Наши трюмы были завалены добычей, а все мы находили в предвкушении родной гавани на Тортуге. "Черепаха" всегда радушно принимала удачливые команды, возвращающиеся со звонкой монетой в карманах. Всего несколько дней отделяло нас от содержимого хмельных бочонков, горячего ужина и страстных объятий красоток, встречающих героев обворожительными многообещающими улыбками.

Нам благоприятствовал попутный ветер, и мы с легкостью взрезали водную гладь, искрящуюся в лучах предзакатного солнца. Наш путь будто пролегал по дороге, вымощенной драгоценными камнями. Мы возвращались домой, чувствуя себя королями.

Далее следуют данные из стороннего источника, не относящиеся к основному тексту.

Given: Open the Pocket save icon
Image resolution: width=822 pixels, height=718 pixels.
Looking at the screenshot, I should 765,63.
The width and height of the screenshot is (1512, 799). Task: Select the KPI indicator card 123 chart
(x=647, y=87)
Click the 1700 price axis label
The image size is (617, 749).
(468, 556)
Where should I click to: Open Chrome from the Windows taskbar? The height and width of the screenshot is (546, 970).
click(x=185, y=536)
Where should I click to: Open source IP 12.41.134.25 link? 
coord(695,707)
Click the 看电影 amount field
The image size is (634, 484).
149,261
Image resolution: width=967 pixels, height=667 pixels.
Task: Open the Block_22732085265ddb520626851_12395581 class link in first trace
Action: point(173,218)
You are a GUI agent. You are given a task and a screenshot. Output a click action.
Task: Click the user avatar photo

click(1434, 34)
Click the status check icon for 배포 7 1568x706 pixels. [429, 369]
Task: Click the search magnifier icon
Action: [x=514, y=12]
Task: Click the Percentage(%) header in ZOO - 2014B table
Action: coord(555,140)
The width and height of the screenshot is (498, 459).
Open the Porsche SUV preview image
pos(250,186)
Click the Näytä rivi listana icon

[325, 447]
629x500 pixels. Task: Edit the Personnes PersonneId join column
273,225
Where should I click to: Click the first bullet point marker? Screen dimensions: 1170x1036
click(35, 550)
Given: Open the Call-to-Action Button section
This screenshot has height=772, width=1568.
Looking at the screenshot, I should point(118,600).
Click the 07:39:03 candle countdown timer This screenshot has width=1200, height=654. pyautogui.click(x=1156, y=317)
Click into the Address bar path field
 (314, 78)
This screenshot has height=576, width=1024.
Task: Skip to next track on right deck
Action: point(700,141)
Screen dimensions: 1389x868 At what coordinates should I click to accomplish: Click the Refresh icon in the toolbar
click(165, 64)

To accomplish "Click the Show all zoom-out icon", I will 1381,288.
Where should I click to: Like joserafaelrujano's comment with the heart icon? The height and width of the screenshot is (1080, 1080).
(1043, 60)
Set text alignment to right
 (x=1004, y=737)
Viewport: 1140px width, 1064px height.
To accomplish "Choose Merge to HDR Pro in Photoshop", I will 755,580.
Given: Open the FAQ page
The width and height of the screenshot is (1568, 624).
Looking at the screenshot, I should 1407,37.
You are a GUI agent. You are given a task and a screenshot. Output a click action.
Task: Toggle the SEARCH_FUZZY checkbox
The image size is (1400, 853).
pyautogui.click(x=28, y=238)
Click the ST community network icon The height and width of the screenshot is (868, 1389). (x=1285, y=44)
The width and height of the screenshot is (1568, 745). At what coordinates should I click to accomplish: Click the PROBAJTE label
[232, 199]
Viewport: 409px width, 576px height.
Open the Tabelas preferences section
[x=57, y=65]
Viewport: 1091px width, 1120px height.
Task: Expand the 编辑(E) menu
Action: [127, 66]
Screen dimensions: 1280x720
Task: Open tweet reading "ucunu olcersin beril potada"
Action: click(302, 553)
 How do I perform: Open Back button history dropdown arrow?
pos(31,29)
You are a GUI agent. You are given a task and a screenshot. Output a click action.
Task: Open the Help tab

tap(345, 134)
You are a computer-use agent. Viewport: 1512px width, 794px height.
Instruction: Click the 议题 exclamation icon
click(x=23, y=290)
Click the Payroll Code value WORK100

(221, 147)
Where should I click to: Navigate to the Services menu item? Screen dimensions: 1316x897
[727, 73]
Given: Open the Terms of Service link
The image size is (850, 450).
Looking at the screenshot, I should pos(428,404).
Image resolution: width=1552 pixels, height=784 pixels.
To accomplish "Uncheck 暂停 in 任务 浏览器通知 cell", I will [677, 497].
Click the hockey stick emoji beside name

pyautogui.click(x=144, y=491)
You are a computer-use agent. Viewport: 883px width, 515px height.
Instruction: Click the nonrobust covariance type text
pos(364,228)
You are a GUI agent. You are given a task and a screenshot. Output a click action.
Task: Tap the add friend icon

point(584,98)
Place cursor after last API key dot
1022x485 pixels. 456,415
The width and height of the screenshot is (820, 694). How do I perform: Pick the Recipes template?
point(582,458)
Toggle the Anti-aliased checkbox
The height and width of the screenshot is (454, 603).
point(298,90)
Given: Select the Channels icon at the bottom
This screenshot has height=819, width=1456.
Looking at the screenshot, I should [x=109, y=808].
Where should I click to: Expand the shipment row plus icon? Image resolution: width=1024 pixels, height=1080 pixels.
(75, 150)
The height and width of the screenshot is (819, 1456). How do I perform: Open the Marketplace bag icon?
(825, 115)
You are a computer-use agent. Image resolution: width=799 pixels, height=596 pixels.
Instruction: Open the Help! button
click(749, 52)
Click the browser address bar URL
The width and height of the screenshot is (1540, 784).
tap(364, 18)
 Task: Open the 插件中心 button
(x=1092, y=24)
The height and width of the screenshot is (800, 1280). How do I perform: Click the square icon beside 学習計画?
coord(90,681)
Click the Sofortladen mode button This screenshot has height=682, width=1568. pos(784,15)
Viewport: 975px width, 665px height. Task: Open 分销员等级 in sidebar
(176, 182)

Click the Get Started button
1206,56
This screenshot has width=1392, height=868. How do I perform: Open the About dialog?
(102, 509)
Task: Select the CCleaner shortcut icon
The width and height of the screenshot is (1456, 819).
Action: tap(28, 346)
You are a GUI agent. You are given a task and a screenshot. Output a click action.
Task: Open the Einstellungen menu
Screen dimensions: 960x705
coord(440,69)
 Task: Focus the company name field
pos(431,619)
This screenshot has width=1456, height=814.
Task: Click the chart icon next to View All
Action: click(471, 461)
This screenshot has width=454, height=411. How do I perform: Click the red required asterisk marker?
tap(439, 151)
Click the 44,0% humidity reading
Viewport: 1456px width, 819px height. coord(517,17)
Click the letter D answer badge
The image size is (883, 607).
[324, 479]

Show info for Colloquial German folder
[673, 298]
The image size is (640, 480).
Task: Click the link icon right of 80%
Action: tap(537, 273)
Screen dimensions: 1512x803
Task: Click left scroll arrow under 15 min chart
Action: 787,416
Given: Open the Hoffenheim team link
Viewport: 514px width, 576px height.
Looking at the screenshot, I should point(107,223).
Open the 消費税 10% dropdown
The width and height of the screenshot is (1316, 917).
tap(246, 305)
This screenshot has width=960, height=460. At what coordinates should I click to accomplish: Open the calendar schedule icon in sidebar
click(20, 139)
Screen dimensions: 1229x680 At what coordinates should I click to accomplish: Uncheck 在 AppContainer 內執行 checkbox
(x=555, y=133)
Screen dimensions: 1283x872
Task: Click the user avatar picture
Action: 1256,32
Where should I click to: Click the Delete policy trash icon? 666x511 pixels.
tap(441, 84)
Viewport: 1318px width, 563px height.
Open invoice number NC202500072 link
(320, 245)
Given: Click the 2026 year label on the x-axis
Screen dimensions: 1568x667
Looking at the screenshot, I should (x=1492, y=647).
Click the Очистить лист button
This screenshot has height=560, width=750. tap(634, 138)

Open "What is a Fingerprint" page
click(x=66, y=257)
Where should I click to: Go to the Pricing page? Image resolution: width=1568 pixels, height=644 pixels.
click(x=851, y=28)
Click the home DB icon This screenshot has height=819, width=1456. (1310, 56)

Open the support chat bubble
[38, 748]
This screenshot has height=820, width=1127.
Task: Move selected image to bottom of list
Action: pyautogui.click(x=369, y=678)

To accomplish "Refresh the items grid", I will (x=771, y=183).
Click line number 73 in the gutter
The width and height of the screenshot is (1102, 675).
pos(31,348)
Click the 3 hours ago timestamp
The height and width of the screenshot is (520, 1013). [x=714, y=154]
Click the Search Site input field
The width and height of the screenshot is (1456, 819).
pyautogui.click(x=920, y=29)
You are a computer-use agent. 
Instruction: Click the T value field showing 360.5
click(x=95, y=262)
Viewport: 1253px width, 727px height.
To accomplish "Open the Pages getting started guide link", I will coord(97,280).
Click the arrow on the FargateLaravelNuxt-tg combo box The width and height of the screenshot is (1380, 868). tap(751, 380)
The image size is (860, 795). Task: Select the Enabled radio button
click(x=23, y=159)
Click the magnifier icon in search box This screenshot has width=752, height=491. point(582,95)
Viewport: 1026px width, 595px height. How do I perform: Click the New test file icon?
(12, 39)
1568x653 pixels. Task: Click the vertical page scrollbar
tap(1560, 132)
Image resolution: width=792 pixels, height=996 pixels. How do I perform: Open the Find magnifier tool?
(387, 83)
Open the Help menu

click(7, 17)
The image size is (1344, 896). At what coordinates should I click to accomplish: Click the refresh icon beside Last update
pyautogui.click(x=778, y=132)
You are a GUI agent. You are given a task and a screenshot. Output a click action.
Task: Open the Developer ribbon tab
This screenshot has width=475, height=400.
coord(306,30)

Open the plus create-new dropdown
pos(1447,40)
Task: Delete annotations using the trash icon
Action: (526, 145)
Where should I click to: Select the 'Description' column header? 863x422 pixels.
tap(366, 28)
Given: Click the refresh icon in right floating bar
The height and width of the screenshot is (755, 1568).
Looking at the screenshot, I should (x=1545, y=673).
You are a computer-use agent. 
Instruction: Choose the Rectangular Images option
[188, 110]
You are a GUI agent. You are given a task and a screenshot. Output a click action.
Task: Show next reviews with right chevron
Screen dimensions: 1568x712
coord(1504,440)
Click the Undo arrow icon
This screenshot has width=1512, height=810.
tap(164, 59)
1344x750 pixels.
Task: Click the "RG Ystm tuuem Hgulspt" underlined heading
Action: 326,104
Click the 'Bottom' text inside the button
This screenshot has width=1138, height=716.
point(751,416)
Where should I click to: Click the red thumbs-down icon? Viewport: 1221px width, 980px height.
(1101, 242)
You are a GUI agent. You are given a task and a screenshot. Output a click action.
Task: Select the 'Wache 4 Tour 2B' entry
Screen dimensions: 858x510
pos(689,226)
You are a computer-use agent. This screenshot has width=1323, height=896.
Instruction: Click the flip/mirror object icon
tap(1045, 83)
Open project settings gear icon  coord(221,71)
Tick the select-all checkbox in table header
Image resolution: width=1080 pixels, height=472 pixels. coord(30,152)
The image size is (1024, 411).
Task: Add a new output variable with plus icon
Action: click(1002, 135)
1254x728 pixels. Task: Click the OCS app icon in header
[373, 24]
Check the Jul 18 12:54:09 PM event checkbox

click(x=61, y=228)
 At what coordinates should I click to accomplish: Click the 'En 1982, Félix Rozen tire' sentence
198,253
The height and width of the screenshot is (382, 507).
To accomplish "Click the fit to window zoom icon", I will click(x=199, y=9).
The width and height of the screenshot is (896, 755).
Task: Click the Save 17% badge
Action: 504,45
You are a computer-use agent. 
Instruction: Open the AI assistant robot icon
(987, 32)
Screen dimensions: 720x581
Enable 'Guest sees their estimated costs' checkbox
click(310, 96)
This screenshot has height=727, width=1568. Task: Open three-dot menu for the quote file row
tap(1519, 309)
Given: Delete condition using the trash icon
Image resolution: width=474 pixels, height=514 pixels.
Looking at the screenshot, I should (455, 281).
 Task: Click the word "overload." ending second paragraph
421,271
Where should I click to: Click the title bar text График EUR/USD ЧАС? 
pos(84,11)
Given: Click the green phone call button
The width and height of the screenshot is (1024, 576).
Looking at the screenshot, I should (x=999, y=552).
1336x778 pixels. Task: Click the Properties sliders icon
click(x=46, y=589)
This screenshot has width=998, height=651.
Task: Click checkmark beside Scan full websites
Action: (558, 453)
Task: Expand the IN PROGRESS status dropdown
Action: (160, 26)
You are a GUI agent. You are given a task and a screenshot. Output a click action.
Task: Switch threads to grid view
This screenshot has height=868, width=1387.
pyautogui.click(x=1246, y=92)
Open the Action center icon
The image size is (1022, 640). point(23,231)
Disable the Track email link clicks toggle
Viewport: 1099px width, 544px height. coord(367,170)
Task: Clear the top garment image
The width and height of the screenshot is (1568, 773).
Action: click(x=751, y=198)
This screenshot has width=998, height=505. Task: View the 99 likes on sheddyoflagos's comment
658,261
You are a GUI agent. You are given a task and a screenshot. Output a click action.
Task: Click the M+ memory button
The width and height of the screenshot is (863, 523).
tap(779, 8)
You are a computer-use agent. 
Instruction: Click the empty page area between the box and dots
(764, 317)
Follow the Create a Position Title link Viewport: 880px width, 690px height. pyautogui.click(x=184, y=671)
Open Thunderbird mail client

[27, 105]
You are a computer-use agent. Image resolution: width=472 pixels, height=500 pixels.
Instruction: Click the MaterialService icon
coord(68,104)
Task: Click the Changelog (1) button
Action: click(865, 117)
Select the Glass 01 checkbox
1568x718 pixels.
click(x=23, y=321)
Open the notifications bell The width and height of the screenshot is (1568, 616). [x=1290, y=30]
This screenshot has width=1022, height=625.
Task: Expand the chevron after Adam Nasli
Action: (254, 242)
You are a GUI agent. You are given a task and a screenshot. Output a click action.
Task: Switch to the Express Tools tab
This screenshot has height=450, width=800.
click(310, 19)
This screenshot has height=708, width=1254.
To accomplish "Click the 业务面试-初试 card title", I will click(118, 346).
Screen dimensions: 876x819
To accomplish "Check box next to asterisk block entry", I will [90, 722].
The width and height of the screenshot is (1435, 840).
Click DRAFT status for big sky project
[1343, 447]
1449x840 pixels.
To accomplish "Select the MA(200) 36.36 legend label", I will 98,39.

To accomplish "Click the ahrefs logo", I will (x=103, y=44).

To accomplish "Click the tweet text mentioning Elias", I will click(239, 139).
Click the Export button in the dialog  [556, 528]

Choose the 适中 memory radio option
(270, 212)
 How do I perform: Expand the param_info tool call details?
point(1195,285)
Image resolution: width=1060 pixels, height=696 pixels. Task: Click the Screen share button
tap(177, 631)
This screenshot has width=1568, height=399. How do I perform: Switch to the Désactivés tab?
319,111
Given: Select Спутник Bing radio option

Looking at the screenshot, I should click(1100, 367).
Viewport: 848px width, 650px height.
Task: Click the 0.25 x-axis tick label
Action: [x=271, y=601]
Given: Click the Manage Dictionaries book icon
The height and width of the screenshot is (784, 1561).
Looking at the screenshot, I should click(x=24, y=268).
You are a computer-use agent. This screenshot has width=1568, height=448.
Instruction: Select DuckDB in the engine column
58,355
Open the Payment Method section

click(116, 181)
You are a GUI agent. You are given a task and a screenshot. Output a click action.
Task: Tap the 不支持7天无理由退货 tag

Вскоре горизонт по правому борту потемнел. Однако то была не темнота вечернего неба, а первые признаки приближающегося шторма. И если поначалу в нас еще теплилась надежда на то, что буря пройдет стороной, то показавшийся на палубе боцман в один момент расставил все точки над i.

- А ну не спать, акулья сыть, - прокричал он, с огромным трудом переставляя ноги.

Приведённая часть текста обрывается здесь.